Exercise goal -> Write out each line of the entries exactly, starting at the first and finishing with the line that contains "Screen dimensions: 185x99".

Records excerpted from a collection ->
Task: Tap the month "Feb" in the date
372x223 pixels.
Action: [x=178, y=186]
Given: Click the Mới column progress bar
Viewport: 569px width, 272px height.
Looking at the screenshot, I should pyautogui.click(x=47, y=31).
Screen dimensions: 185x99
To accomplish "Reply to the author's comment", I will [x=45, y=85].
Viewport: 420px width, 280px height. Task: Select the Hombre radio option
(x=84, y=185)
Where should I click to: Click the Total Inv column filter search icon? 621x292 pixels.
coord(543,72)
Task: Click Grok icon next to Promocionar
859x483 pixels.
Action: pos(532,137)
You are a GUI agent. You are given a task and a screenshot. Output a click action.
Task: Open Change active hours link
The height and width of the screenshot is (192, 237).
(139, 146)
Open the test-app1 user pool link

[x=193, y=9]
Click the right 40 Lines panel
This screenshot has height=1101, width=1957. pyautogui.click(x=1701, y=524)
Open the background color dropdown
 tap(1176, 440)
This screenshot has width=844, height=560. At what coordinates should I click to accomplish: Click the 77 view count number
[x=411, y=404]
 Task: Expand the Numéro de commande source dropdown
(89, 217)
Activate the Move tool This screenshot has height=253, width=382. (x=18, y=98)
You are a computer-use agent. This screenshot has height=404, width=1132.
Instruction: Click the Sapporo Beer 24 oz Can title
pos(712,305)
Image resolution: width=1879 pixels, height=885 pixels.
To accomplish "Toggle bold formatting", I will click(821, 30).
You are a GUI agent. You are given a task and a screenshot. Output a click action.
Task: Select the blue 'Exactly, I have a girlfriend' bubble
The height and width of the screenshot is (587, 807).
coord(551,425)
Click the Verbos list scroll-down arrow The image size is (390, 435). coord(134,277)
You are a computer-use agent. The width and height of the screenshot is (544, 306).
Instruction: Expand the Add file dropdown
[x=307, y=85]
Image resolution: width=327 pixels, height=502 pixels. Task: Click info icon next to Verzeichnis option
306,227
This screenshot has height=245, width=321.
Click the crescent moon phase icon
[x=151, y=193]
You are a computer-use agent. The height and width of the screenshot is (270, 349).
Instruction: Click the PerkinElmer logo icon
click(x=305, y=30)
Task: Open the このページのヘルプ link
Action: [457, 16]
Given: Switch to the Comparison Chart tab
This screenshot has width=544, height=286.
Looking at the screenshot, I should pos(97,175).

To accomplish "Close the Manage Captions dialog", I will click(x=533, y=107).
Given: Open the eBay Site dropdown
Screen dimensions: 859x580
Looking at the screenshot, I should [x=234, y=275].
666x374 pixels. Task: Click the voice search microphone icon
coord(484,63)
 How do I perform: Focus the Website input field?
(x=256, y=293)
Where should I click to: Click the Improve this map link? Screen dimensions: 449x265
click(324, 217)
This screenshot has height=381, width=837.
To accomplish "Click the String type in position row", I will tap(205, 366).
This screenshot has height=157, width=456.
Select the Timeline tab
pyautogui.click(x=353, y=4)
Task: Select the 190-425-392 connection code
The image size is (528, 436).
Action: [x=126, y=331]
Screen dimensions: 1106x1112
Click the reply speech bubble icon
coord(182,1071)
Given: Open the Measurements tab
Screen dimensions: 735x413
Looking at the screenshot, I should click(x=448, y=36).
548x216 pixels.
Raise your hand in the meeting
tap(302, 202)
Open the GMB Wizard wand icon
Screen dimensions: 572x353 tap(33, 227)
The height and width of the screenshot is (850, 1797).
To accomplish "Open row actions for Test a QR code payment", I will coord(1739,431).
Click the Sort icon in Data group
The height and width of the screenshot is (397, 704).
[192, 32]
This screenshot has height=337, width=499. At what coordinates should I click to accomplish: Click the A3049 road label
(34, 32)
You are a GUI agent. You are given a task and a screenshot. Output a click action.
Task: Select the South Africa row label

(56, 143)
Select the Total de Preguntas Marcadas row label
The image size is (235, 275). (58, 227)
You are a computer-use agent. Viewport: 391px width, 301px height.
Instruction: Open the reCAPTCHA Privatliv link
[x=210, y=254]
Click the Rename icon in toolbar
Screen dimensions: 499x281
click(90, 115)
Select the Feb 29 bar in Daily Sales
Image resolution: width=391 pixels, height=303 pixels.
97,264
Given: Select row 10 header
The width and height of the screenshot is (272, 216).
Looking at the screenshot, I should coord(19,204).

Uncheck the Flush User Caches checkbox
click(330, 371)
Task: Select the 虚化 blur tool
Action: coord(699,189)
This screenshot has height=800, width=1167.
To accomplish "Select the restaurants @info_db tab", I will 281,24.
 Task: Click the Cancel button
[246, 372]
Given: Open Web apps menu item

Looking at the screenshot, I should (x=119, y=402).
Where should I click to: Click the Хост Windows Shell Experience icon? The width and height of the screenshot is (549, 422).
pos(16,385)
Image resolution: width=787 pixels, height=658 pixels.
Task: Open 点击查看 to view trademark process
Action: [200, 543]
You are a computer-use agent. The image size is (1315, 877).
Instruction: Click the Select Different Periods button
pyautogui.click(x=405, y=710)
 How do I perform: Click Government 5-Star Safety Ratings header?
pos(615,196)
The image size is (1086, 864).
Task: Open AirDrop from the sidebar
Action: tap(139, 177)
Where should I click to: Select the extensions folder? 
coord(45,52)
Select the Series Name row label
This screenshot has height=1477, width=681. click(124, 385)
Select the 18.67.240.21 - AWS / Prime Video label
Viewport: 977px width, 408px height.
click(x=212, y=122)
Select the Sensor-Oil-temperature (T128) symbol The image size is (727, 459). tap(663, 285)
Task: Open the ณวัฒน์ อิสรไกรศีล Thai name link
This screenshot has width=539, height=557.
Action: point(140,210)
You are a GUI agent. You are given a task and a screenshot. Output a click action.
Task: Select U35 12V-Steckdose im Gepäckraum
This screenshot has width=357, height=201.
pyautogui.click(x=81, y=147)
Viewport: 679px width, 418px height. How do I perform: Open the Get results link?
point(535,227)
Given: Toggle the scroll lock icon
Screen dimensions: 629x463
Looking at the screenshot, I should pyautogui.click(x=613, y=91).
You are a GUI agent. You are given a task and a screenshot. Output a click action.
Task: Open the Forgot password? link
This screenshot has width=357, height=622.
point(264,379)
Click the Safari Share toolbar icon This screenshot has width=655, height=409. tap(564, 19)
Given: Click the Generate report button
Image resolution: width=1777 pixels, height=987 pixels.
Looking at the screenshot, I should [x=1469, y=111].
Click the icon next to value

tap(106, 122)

Exercise response ->
Task: Tap the month "Feb" in the date
372x223 pixels.
Action: [x=178, y=186]
Given: Click the Mới column progress bar
Viewport: 569px width, 272px height.
Looking at the screenshot, I should pyautogui.click(x=47, y=31).
Screen dimensions: 185x99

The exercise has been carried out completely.